SA gave him just a small space to reply, but he made good use of it in rebuttal. In his book, he'd accepted the conclusions of a galaxy of scientific papers, and worked them into his discussion and conclusions of how humans might prosper best under GW circumstances (I have the book, and his assertions are footnoted and defended at least as well as KC Johnson's. This I consider high praise).

In my opinion, he walked all over the scientists, who were pushing an agenda far beyond simple inquiry into the causes and nature of things. I claim some knowlege of science as an engineer, and saw no intellectual wrongdoing by Lomborg. But he busted them more for their agendas than their science, and this they couldn't stand. Then of course the Editors slammed the pages shut, proving once and for all that they were right and he wasn't.

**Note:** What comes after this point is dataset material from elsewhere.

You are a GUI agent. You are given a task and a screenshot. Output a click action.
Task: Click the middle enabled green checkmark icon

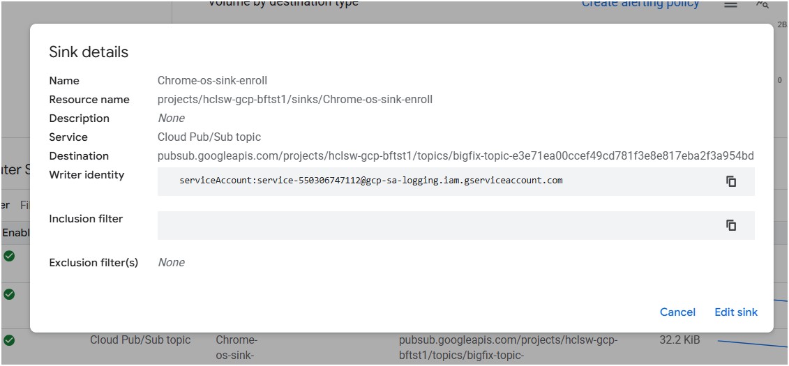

So it goes when the commissars take charge.

Anonymous said...

AL & Hillary,what a lovely duo for 2008!

Anonymous said...

A good rule of thumb is never to disagree with Freeman Dyson.Although Al and his sup-porters haven't heard of him.
My undergrad and grad degrees were in science,but I certainly don't have the knowledge or the math to have an informed opinion on global warming.Hence,I don't pontificate.
An aunt By marriage) told me she "hates Bush " because of warming.I asked her to convert 20Centigrade to Fahrenheit.When she couldn't,i suggested she shouldn't voice a srong opinion.I was asked to leave Thanksgivimg dinner for that.
My aunt is a nice person.My uncle is a rich orthodontist;it makes my aunt feel good to mouth these platitudes.But thought is not prominent in her make up.

Anonymous said...

Corwin - What a nasty turn of mind you have. You would be welcome (and have fun at) t-giving at my house.

People can't predict a horse race or the next hurricane season - of course they can't predict the weather in any specific sense for the next hundred years.

People may be right that human interaction with the env. may be adding to a natural global warming cycle, or it may just be a natural cycle of temp. extremes.

But any sensible person can see this is just a power grab by the PETA ilk who only want the SWAT teams to own hummers.